THE PAY-FOR-VIEW STRATEGY. Search-engines like GoTo and even AltaVista use a simple policy: Webpages whose owners pay a fee have their pages listed near the top of every search for words or phrases in these pages.

THE HUMAN-COMPILATION STRATEGY. People who run search-engines like Snap and Open Directory believe automated searches for keywords or phrases of Websites produce too many irrelevant results. Only an index of pages read and classified by humans can be used to offer results to surfers in search of specific subjects. The USP: every page that is thrown up by a search will have something the searcher is really looking for.

THE METASEARCH STRATEGY. Adopted by search-engines like Dogpile, it runs the search on every other major search-engine, and offer results from each. The benefit to customers: a one-stop shop for all results.

Whether you are setting up a horizontal or a vertical search-engine, you don't have to limit yourself to one of these options. For instance, in a search for a word on Hotbot, the first 10 results come from Direct Hit's popularity-based listing, but number 11 onwards come from Inktomi's indices. Using a combination of technologies can ensure that different customer-segments get the results they are looking for.

Be warned, though, that unless you can develop your own distinctive search technology, or find a way to extend the universe that you search, it is the way in which you package your search results that will give you a distinctive positioning. A classic example of such innovation: Egosurf, which specialises in pulling out references on the Web to an individual's name-and then updates the results every day for a period of 7 days and mails them to the searcher so that she does not have to keep running the search repeatedly for new results.
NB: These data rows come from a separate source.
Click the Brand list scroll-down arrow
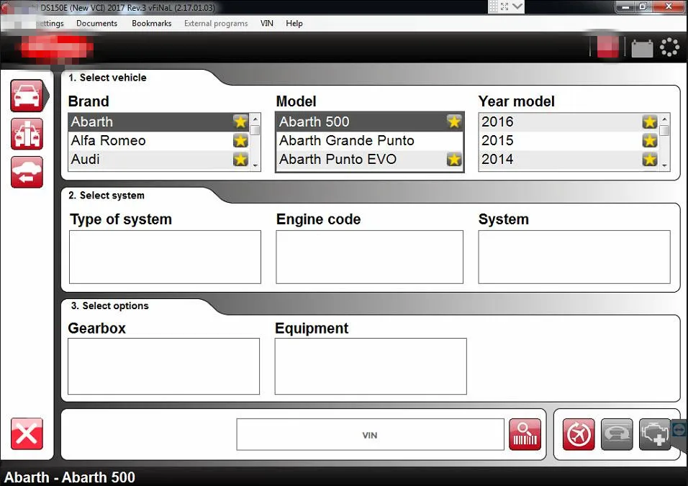 coord(255,165)
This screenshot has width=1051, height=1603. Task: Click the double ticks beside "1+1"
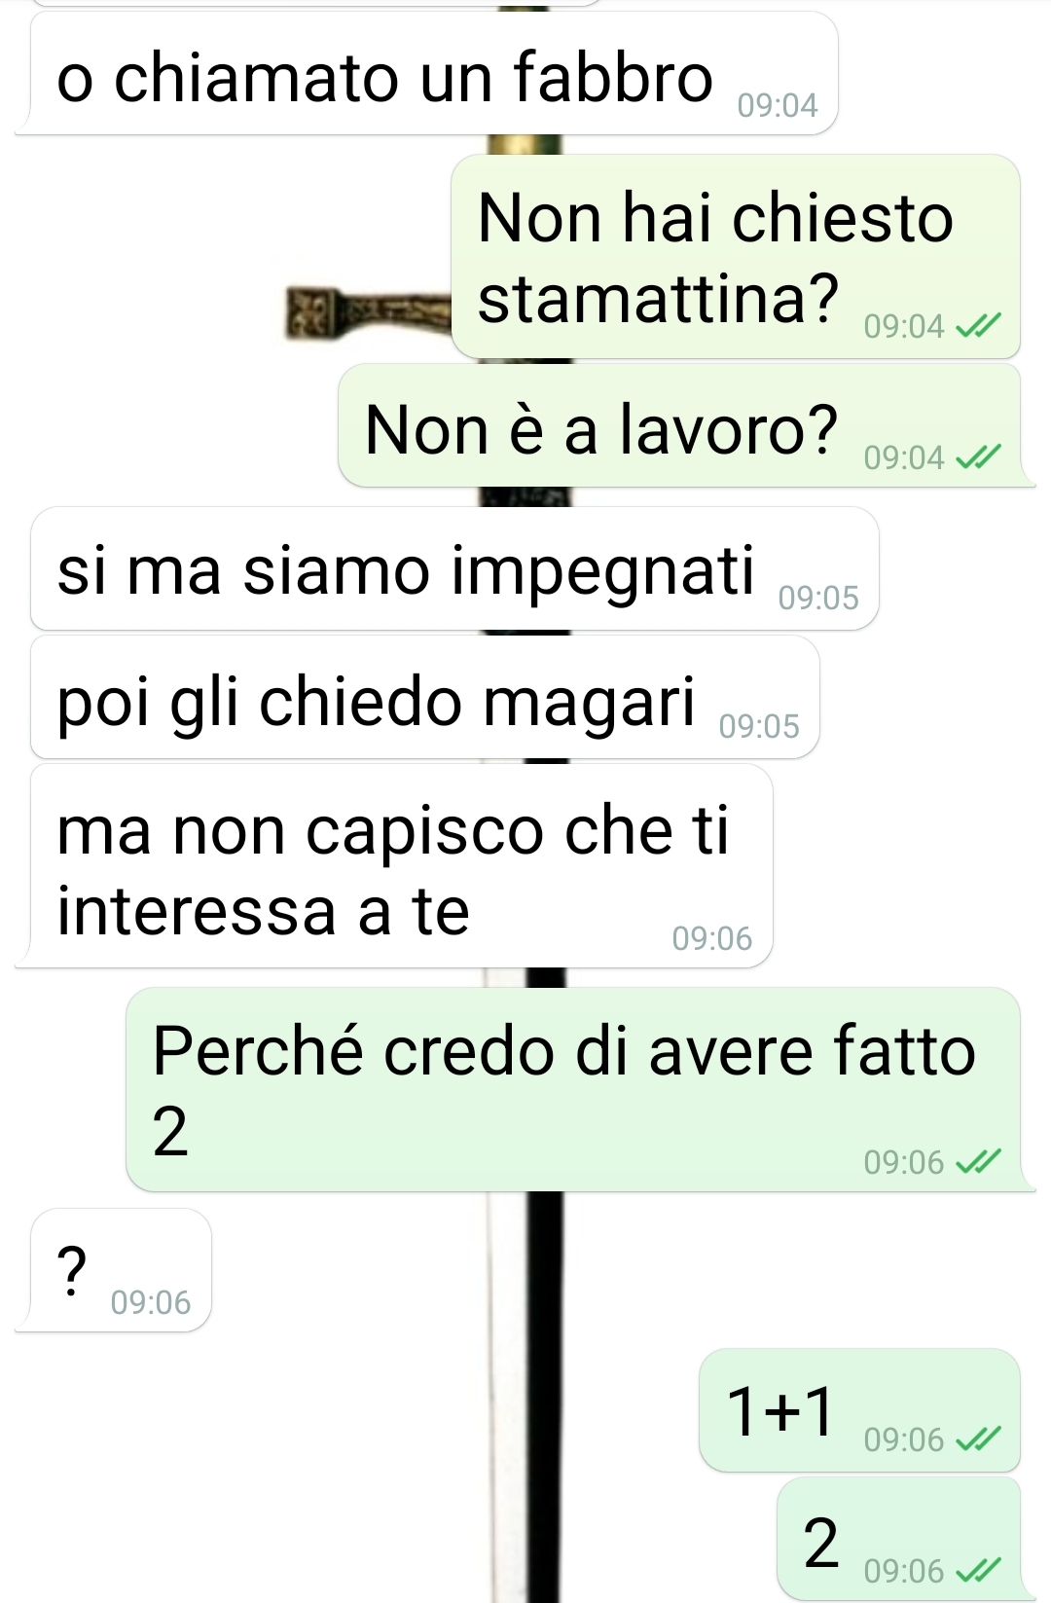(x=978, y=1439)
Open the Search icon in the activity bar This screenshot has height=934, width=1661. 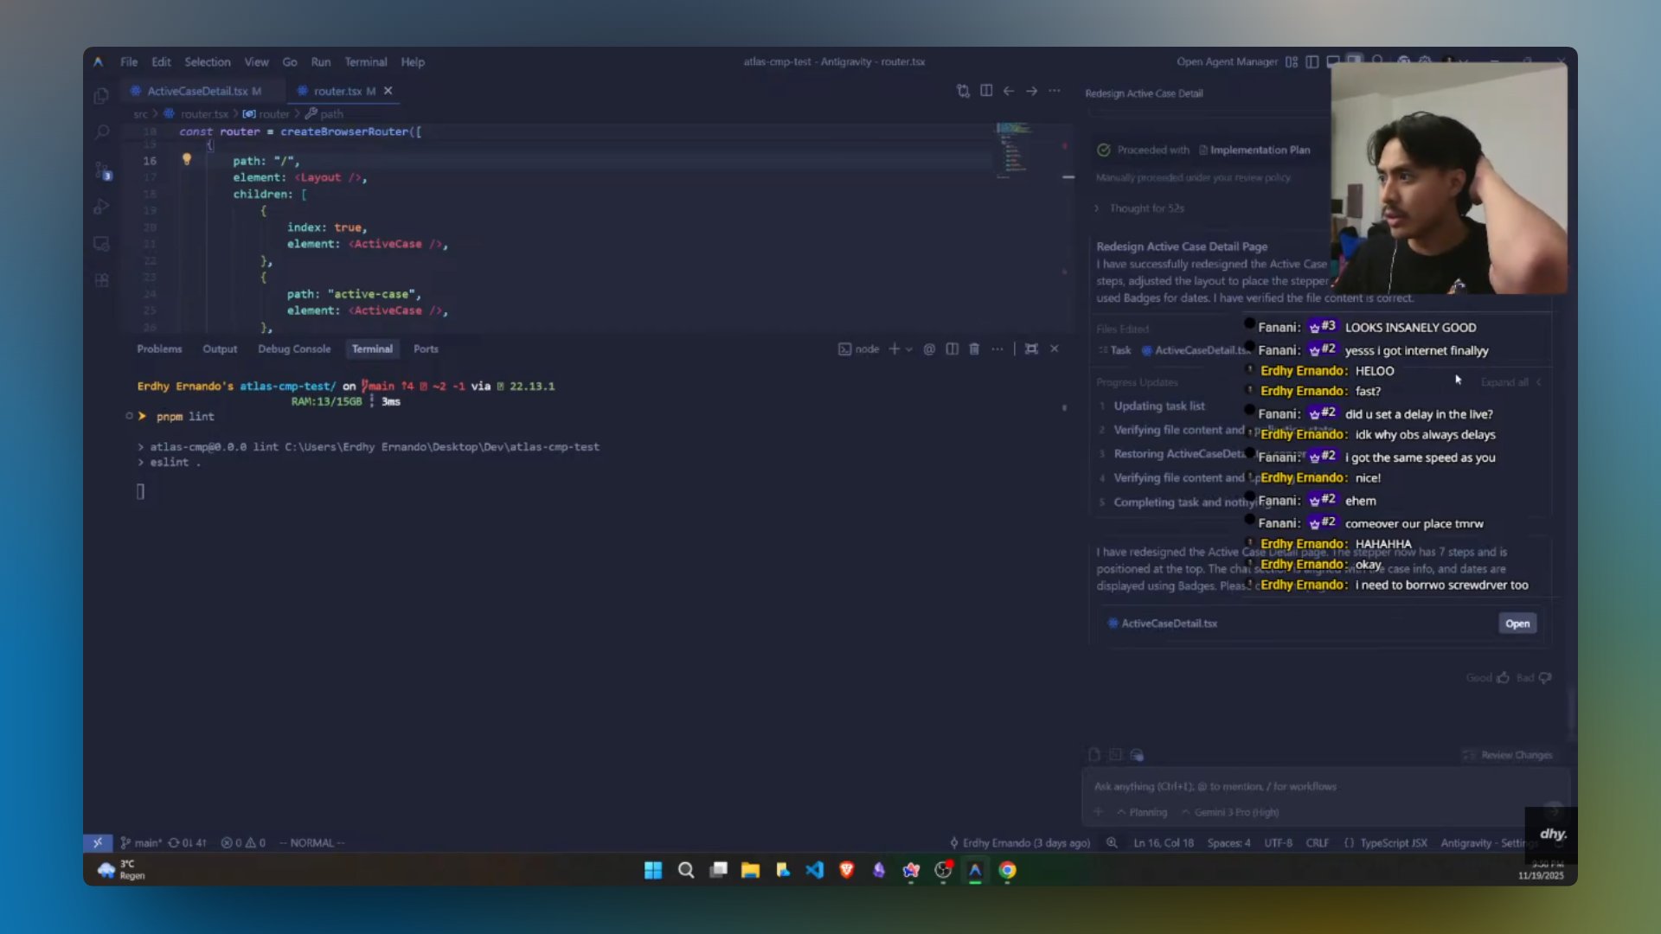[101, 132]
It is, probably, by identifying such specialised needs-whether in terms of specific subjects, or in terms of unique service offerings-that the search-engine-based business model has its best chance of success tomorrow.

THE WEB OF SEARCH-ENGINES

AltaVista: www.altavista.com/
One of the largest search-engines on the Web in terms of pages indexed.

Ask Jeeves: www.askjeeves.com/
A human-powered service that directs searchers to the Webpage that answers questions.

Direct Hit: www.directhit.com/
Monitors what users of other engines click on from their results and ranks them accordingly.

Excite: www.excite.com/
Offers a medium-sized index, but integrates material like company information and sports scores.

FAST Search: www.alltheweb.com/
Aims to index the entire Web, and was the first to break the 200-million page index milestone.

Go/Infoseek: www.go.com/
Consistently provides quality results thanks to its ESP search algorithm.

GoTo: www.goto.com/
Companies can pay to be placed higher in the search results, which GoTo feels improves relevance.

Google: www.google.com/
Makes heavy use of link popularity as a primary way to rank Websites.

HotBot: www.hotbot.com/
First page of results comes from the Direct Hit service, and secondary results from Inktomi.

Inktomi: www.inktomi.com/
Powers several other services, but provides ways for its partners to distinguish themselves.

LookSmart: www.looksmart.com/
It is the closest rival to Yahoo! in terms of being a human-compiled directory of the Web.

Lycos: www.lycos.com/
Started out as a search-engine, but shifted to a directory model similar to Yahoo!'s.

Northern Light: www.northernlight.com/
Features the largest index of the Web along with the ability to cluster documents by topic.

Open Directory: dmoz.org/
Uses volunteer editors to catalogue the Web, and has an open licence arrangement.

Snap: www.snap.com/
A human-compiled directory of Websites, supplemented by search results from Inktomi.

WebCrawler: www.webcrawler.com/
Has the smallest index of any major engine, but provides less overwhelming results to general searches.

Yahoo: www.yahoo.com/
The largest human-compiled guide to the Web, employing about 150 editors to categorise the Web.